From the first line to the last, reproduce the records exactly as they appear below.
== Segment start ==
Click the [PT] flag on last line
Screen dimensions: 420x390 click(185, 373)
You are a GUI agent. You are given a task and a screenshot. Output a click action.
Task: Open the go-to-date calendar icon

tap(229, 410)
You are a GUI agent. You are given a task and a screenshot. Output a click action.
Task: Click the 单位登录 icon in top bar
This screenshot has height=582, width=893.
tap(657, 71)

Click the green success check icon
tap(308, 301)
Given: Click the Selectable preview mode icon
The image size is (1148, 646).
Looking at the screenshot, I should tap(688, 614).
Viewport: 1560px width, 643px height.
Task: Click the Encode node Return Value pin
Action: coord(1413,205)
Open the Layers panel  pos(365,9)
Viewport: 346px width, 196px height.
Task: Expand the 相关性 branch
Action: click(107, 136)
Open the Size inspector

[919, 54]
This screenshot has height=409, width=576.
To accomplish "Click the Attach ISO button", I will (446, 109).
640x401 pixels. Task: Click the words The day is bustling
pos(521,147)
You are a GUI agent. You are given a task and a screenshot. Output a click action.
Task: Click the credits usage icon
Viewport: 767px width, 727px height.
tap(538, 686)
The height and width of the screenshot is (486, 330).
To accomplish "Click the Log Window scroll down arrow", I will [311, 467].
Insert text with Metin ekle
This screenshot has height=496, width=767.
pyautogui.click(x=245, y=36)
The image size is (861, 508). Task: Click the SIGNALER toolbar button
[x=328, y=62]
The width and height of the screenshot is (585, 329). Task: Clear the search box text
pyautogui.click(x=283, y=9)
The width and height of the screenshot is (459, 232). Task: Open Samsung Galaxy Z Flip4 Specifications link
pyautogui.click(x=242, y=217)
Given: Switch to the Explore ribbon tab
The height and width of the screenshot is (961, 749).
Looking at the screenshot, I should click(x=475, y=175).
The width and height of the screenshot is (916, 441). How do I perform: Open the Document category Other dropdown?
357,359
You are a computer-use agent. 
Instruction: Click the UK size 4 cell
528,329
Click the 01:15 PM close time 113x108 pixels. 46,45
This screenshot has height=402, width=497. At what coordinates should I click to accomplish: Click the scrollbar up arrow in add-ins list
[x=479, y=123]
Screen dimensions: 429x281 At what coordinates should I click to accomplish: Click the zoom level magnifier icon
== Segment end ==
Output of the exercise:
Click the [PT] flag on last line
Screen dimensions: 420x390 click(185, 373)
You are a GUI agent. You are given a task and a screenshot. Output a click action.
Task: Open the go-to-date calendar icon

tap(229, 410)
You are a GUI agent. You are given a task and a screenshot. Output a click action.
Task: Click the 单位登录 icon in top bar
This screenshot has height=582, width=893.
tap(657, 71)

Click the green success check icon
tap(308, 301)
Given: Click the Selectable preview mode icon
The image size is (1148, 646).
Looking at the screenshot, I should tap(688, 614).
Viewport: 1560px width, 643px height.
Task: Click the Encode node Return Value pin
Action: coord(1413,205)
Open the Layers panel  pos(365,9)
Viewport: 346px width, 196px height.
Task: Expand the 相关性 branch
Action: click(107, 136)
Open the Size inspector

[919, 54]
This screenshot has height=409, width=576.
To accomplish "Click the Attach ISO button", I will (446, 109).
640x401 pixels. Task: Click the words The day is bustling
pos(521,147)
You are a GUI agent. You are given a task and a screenshot. Output a click action.
Task: Click the credits usage icon
Viewport: 767px width, 727px height.
tap(538, 686)
The height and width of the screenshot is (486, 330).
To accomplish "Click the Log Window scroll down arrow", I will [311, 467].
Insert text with Metin ekle
This screenshot has height=496, width=767.
pyautogui.click(x=245, y=36)
The image size is (861, 508). Task: Click the SIGNALER toolbar button
[x=328, y=62]
The width and height of the screenshot is (585, 329). Task: Clear the search box text
pyautogui.click(x=283, y=9)
The width and height of the screenshot is (459, 232). Task: Open Samsung Galaxy Z Flip4 Specifications link
pyautogui.click(x=242, y=217)
Given: Switch to the Explore ribbon tab
The height and width of the screenshot is (961, 749).
Looking at the screenshot, I should click(x=475, y=175).
The width and height of the screenshot is (916, 441). How do I perform: Open the Document category Other dropdown?
357,359
You are a computer-use agent. 
Instruction: Click the UK size 4 cell
528,329
Click the 01:15 PM close time 113x108 pixels. 46,45
This screenshot has height=402, width=497. At what coordinates should I click to accomplish: Click the scrollbar up arrow in add-ins list
[x=479, y=123]
Screen dimensions: 429x281 At what coordinates should I click to accomplish: Click the zoom level magnifier icon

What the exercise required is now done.